Monday, July 08, 2002

Afghan police have arrested 12 people in connection with the assassination of Vice President and Public Works Minister Abdul Qadir Saturday morning, an Interior Ministry official told Reuters today.

Those held include 10 of the guards at Qadir's ministry, who allegedly did nothing as 36 bullets were fired at the late vice president's car.  "So far, we have not found any concrete evidence to show who was responsible," the official said.  "None of the 12 has confessed to anything" (Reuters/Globe and Mail, July 8).

Police and soldiers were deployed around Kabul yesterday as transitional President Hamid Karzai and other Afghan officials gathered to mourn Qadir at a mosque.  Karzai told reporters that he has appointed a commission to investigate the incident and could ask for assistance from Germany, the United States and other countries if the Afghan investigation does not show progress soon (Pamela Constable, Washington Post, July 8).

Afghan ministers decided at a meeting today to ask for the aid of the International Security Assistance Force in investigating the killing.  "The goal is to have an impartial, just and professional investigation so that the criminals are brought to justice as quickly as possible," Karzai spokesman Fazel Akbar said (Agence France-Presse/La Tribune, July 8, UN Wire translation).

Various theories concerning the killing circulated over the weekend, including the possibility of a Taliban hit against the former Northern Alliance commander (Reuters/Globe and Mail).  Some Pashtun mourners said Qadir was killed because he was the highest-ranking Pashtun in the transitional government after Karzai (Constable, Washington Post).

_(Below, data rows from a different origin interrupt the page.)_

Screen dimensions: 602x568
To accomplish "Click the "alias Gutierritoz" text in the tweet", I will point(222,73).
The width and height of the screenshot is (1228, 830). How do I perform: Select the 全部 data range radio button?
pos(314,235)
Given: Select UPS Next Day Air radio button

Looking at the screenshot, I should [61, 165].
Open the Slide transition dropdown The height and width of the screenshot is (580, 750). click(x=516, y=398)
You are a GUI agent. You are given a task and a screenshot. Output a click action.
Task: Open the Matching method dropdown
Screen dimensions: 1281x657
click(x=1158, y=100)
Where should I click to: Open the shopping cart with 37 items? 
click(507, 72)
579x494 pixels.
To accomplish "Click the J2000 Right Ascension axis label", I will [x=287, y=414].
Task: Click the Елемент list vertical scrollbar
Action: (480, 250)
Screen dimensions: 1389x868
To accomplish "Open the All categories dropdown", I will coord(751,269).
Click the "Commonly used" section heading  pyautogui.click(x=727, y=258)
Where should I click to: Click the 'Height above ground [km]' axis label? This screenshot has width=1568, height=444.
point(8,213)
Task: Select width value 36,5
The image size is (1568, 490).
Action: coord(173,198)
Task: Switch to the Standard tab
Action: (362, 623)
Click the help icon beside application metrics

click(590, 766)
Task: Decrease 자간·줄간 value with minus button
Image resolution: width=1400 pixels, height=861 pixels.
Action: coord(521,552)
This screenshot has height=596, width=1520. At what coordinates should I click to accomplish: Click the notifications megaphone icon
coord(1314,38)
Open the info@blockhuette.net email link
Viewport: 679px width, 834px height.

The Financial Times reports that Haji Zaman, a rival from Qadir's home province of Nangahar who was forced to flee after a power struggle there, is seen as the slain vice president's biggest enemy (Charles Clover, Financial Times, July 8).

Offering another theory, the New York Times quotes a senior Afghan official as saying yesterday that the killing may have been the work of eastern drug barons upset at the poppy eradication campaign Qadir was heading.  The official said Qadir recently complained that some of the money meant to compensate farmers for destroying their opium crops had not been distributed.  "In some instances, there were problems with the flow of the money.  There were people who didn't get any," the official said.  "That was a concern to Mr. Qadir.  That is why it is now a concern to us" (Dexter Filkins, New York Times, July 8).

Some Afghans reportedly believed Qadir enriched himself through the opium trade, and rumors circulated that his men had burned only 20 percent of the opium they confiscated in a raid of Nangahar's largest drug market earlier this year.  "Qadir had many enemies among the drug dealers and rival warlords in Nangahar," said a senior Western diplomat.

A religious law professor at Kabul University, Abdul Khader, said the assassination could also have been orchestrated by al-Qaeda.  "If it is al-Qaeda, it means the other government ministers are also in danger," he said (Dusan Stojanovic, Associated Press/Yahoo! News, July 8).

ISAF said its officers believe the assassination was "an individual attack designed to destabilize the government" (Clover, Financial Times).  A spokesman for Lakhdar Brahimi, U.N. Secretary General Kofi Annan's special representative for Afghanistan, said Saturday that the U.N. Assistance Mission in Afghanistan "condemns this heinous act in the strongest terms and calls upon the transitional administration to undertake without delay an in-depth investigation that will throw full light on the circumstances of this murder" (UNAMA release/ReliefWeb, July 6).